Data has always been important for SEO. Even now when we’re in the Renaissance Age of SEO with suitable focus on engaging content, clever social ideas, linkbait and outreach there are still many reasons why SEO experts are also Excel experts.
Although Google removing keyword data from analytics is a pain and a hindrance to the SEO service it has the effect of raising the value of data.
It also adds SEO expertise back into task of working out which natural search keywords are driving actions.
Modern SEO involves mapping PPC keyword data to Webmaster Console data to analytics landing page data, non-Google keyword data in order to show value and justify tactics. That’s just one example of the importance of data in SEO.
Modern SEO, I argue, is a specialised form of social media. With a social media campaign a brand will be looking to engage people (a group, an individual, a demographic, etc), earn and harvest from that engagement.
SEO today requires the ability to engage people and do it in a particular way that’s likely to earn the links and other signals search engines require, in relation to the specific pages and assets that a brand has, in order to target the right keywords.
The social media understanding is the basic approach behind an SEO campaign and the SEO expertise is the ability to engage in such a way as to achieve a ‘search engine objective’.
Examples of engagement being paramount in modern SEO are found with both outreach and content.
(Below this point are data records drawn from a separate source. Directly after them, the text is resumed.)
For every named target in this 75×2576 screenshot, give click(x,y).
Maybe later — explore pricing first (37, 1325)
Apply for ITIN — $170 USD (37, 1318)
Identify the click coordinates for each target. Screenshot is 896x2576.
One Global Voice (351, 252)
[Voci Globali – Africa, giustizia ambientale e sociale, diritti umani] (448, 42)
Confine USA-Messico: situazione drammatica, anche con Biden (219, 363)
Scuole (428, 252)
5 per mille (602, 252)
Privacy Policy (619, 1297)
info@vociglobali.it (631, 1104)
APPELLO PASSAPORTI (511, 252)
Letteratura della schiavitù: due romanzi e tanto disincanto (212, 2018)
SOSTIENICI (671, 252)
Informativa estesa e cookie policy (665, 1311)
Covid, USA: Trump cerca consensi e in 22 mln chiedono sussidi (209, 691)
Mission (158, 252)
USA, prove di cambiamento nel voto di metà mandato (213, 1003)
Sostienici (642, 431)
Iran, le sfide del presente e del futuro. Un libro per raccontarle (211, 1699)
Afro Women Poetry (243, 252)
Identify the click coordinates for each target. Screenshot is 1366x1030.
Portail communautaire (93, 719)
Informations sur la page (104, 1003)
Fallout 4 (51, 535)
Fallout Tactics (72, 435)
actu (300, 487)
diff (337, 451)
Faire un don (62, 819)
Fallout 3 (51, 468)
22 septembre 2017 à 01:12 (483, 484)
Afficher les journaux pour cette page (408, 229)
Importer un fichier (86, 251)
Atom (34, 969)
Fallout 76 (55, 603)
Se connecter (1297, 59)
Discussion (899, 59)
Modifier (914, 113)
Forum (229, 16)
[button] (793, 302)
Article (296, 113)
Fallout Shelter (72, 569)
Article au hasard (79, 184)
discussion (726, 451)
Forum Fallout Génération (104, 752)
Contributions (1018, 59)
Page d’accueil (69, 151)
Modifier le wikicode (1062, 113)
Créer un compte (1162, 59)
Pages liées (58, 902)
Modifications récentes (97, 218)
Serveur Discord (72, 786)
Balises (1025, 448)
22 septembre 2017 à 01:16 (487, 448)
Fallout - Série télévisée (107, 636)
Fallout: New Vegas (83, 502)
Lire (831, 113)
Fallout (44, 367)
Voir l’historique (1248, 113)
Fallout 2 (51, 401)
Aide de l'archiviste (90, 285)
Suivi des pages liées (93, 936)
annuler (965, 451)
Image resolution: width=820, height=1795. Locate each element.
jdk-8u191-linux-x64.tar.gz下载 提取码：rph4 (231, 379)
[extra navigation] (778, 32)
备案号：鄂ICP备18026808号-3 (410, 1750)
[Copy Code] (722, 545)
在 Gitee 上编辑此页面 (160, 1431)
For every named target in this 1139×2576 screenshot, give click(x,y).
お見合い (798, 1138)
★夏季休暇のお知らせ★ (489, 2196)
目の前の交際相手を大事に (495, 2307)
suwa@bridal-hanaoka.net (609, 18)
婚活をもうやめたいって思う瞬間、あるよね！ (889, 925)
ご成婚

SEOs need to be fully empowered and very good at reaching out to bloggers and other publishers with editorial opportunities.
Content produced with SEO in mind isn’t just relevant on a keyword level but able to entice the right actions from the audience; such as social shares, links/coverage or sales.
One of the most important questions an SEO must answer is; “Who cares?” This question applies to new content being added to a site with a search campaign in mind.
Before any content is created the SEO should have a strong idea of who the target audience for that content is, what sort of content they like and how that audience tends to react.
For example, there’s little point adding linkbait content for an audience with a very low propensity to link in the first place. Nor is it wise to add very commercial content when the intended audience tends to react badly to sales pitches, logos and adverts.
Equally, a fantastic understanding of audience is essential before starting any outreach campaign. The SEO needs to know what his intended outreach audience wants.
Do they want content? Are they bloggers with a good understanding of the difference between advertorial and editorial content? What topics will float their boat?
Lastly, SEO is about matching intent with discovery. The very nature of search is about discovery and SEOs need to master it. This means looking beyond the keyword and to the other ways in which users discover content from Google and other search platforms.
For example, Google+ and Google Now, AppStore recommendations and how Open Graph meta tags influence presentation, shares and clicks.
Modern SEO also needs to know how to use paid media in order to promote content and reward bloggers. Discovery platforms like Reddit, StumbleUpon and even sites like Buzzfeed are often hugely important for any content marketing for SEO benefit campaign.
That’s why D.E.A.D. is a pretty good way to remember modern SEO. If you’re always thinking about data, engagement, audiences and discovery as you plan your campaigns you’ll have a far greater success.